Consumer Credit Basics - Your Questions, Answered

We've all heard that our credit score can affect our ability to purchase a home, buy a car, or qualify for a credit card – but there are quite a few common misconceptions about how this information is obtained, calculated, and applied to assess one's actual creditworthiness.

I've put together this list of common questions regarding consumer credit, to help you understand the basics – and recognize the impact of credit scoring and reporting to your financial future.

  1. What is a credit score? A credit score is a three-digit number which provides a snapshot of your potential financial risk. Lenders then use this number when deciding whether or not to extend credit.

  2. Who might want to review my credit score? Mortgage lenders, landlords, credit-card issuers, cell phone providers, utility companies, insurance agents – the list is extensive. The short answer is: anyone who might want to know whether you’re likely to be a risk when borrowing money, or buying on credit. That's why it's important to familiarize yourself with the best practices for maintaining your credit score, and stay informed when it comes to your personal credit history.

  3. What's the difference between my credit score, credit report, and credit history? Your credit history is the record of your loan and bill payments, over time. This information is gathered by consumer reporting agencies, who organize it into a report – which is then made available to lenders for the purpose of assessing your individual creditworthiness, or potential risk. In short, your credit history is used to calculate your overall credit score – and both are included in your credit report.

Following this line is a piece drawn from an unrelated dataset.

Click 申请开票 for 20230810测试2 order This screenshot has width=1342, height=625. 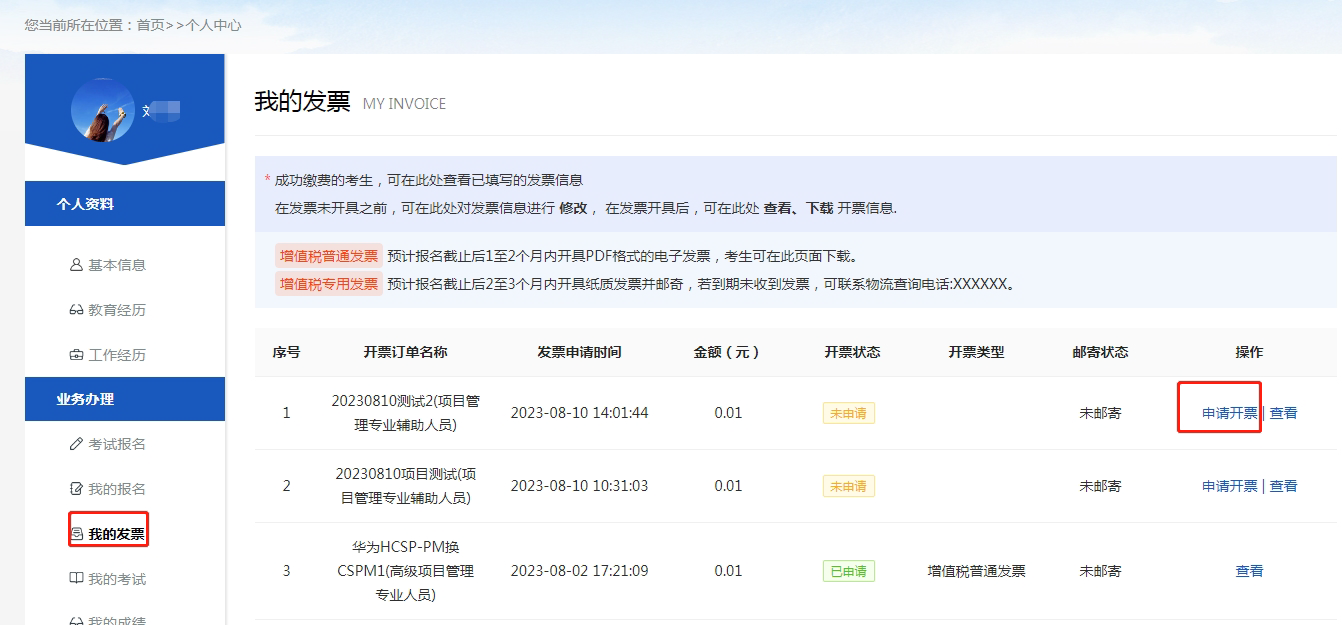[x=1229, y=413]
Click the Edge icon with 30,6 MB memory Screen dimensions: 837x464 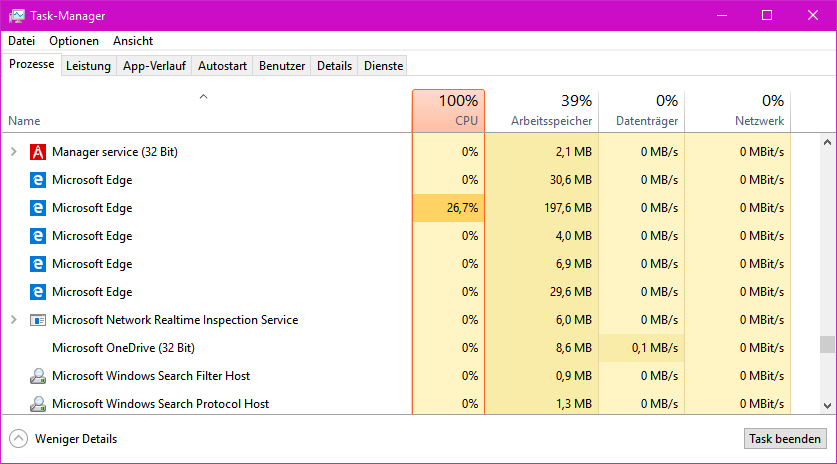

  4. Who are the consumer reporting agencies? The three major U.S. Consumer credit bureaus are Experian, Equifax, and TransUnion. They gather information about your credit history from lenders, vendors, and financial institutions, so they can provide an accurate snapshot of potential credit risk.

  5. Are all credit scores the same? No. Each of the three reporting agencies listed above uses a different algorithm for calculating your credit score. And, because they operate independently, information provided may vary from agency to agency – which means there may be inconsistencies or discrepancies in reporting when you review and compare information provided by all three agencies, side-by-side.

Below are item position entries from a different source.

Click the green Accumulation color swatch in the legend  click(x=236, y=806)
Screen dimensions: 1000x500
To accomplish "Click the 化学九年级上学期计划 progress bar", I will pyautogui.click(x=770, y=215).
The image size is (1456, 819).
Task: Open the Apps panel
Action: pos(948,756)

  6. Will applying for new credit negatively affect my credit score? It certainly can. Multiple lender applications or inquiries for credit within a short period of time can be an indicator of financial distress, so lenders look for this information when assessing their risk. If you have little credit history or few accounts, applying for several lines of credit in close proximity can trim points off of your credit score.

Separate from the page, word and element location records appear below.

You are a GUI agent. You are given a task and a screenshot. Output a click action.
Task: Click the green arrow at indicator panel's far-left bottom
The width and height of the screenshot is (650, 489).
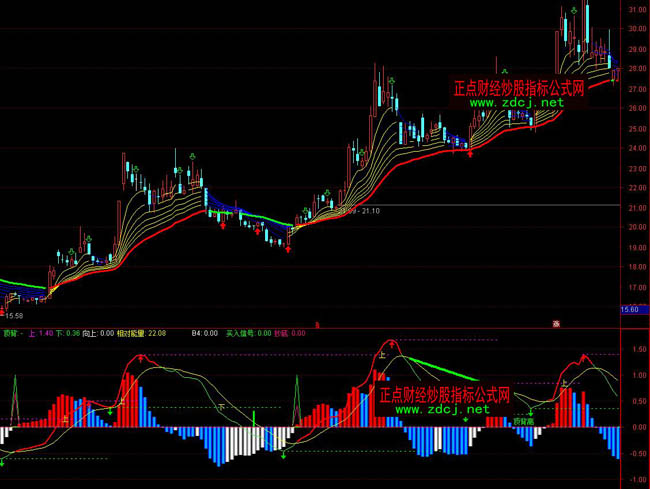pos(2,461)
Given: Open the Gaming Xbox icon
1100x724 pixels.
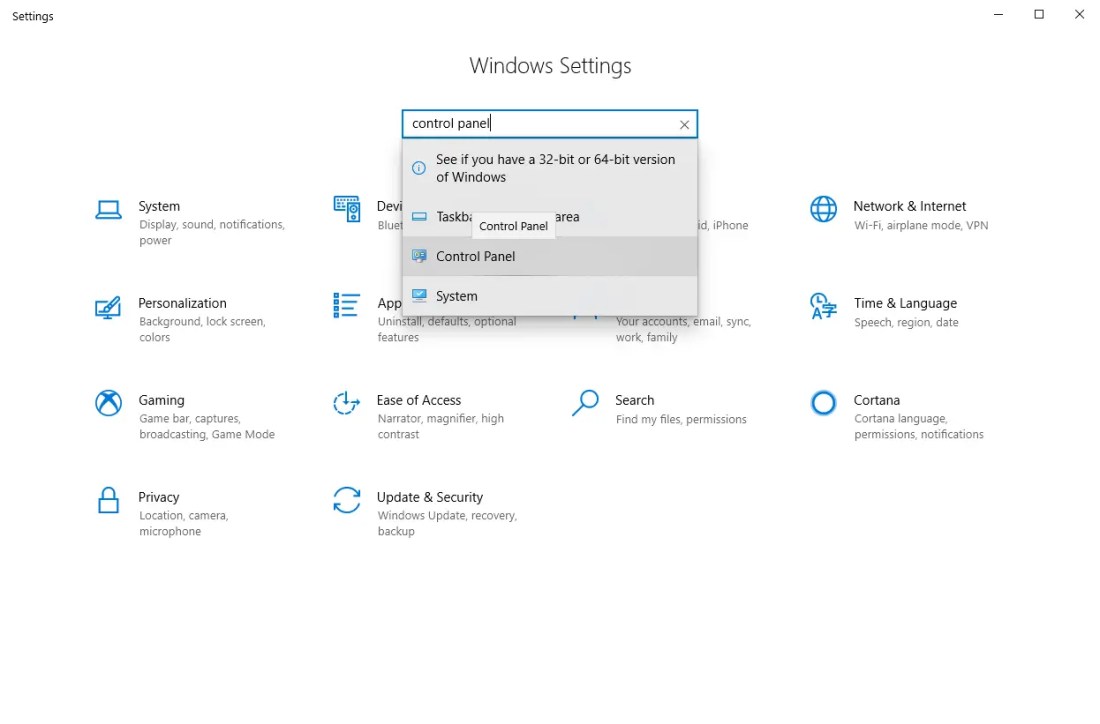Looking at the screenshot, I should pyautogui.click(x=108, y=403).
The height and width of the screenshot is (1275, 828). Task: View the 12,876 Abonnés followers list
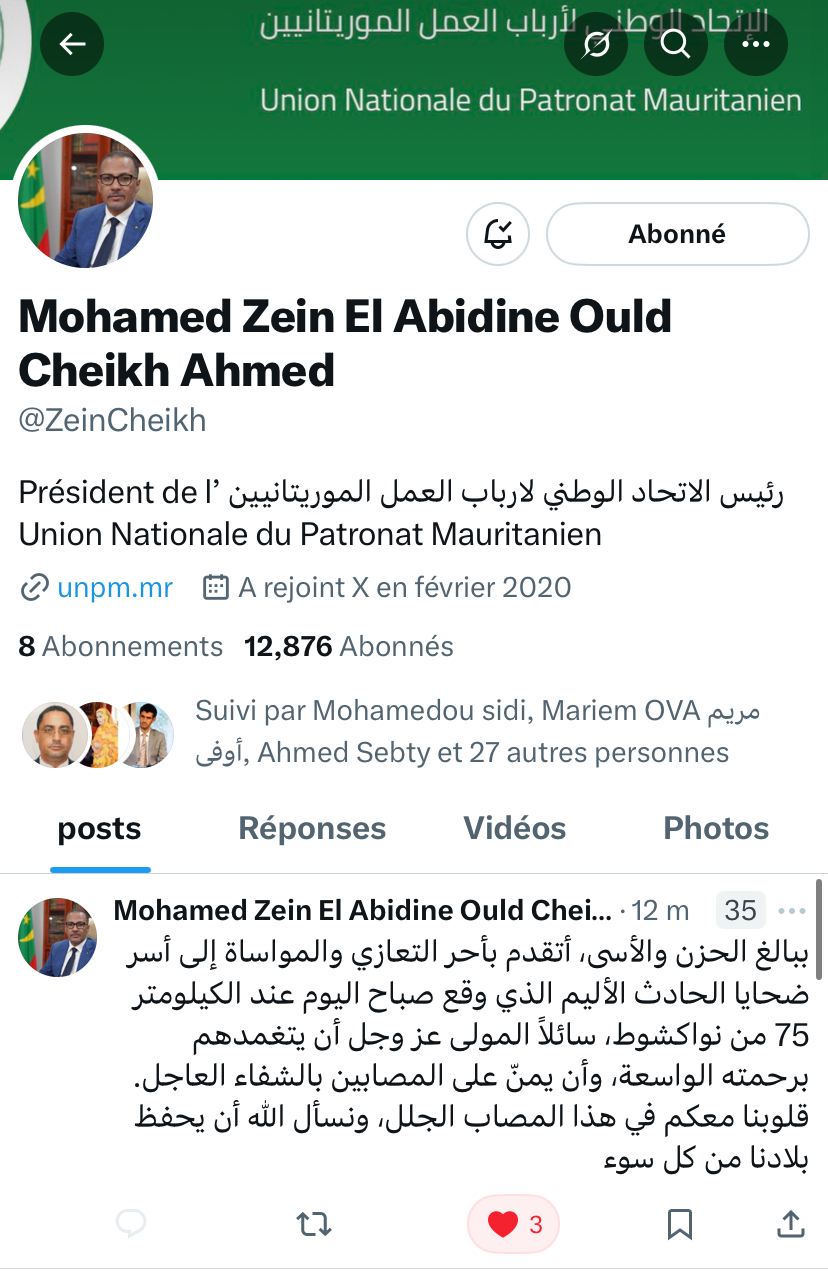tap(349, 647)
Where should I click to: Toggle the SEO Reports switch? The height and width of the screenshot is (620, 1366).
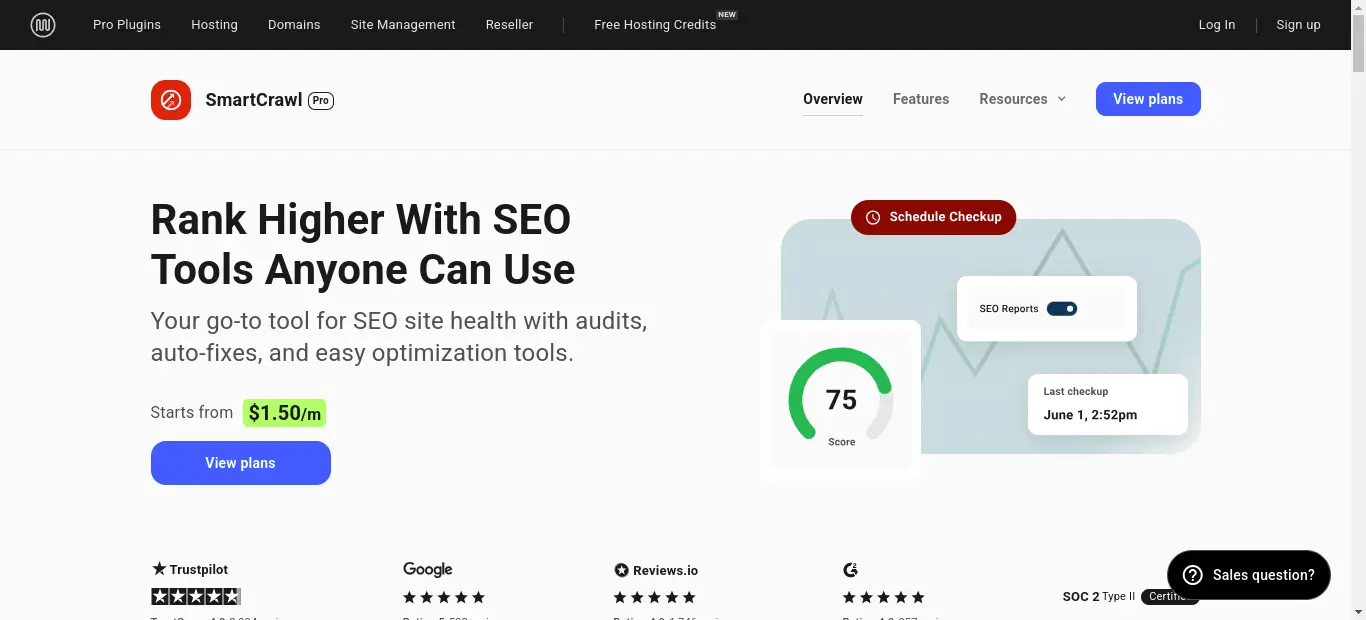pos(1062,309)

  7. What if I am looking to buy a home, shopping for a car, or applying for student loans? Will those inquiries negatively affect my credit? According to FICO, multiple inquiries for these types of loans will not negatively impact your credit – as long as they occur within close proximity. You have 45 days to shop for the right loan – inquiries for these types of credit received during the 45 day time period will be consolidated to reflect as one single request.

  8. What criteria are used to assess risk? Each of the consumer reporting agencies uses slightly different criteria – however, common concerns include your history of repayment, presence of bankruptcy or outstanding collections, and current credit utilization (which assesses how much credit you have, total, compared to the amount of credit currently available for use).

  9. What factors are NOT used to assess creditworthiness? Surprisingly, your income and employment status are not considered when assessing your credit score. There are also some factors which are expressly prohibited from use in calculating credit scores, in order to avoid discriminatory practices - such as age, ethnicity, marital status, geographic location, and other personal information.

  10. If I check my own credit report, will it negatively affect my score? No. Consumers are given the option to check their own history once a year through any of the consumer reporting agencies, at no cost. A request to check your own score is recorded as a “soft inquiry", which has no impact on your score. (This is also true of inquiries which come from businesses with whom you already hold an account – it allows them to extend promotional offers and incentives for existing customers in good standing, without negatively affecting your score.)
I know this is a lot to keep track of – but there are a lot of resources available to help you keep up-to-date on your personal credit status.
Don’t be fooled into believing you need to pay for this information - these days, most banks (and even some credit card companies) offer free credit monitoring services. Using these free services can help you keep track of your credit score and financial history, so you can make sure you'll have access to extra resources when (or if) you really need them.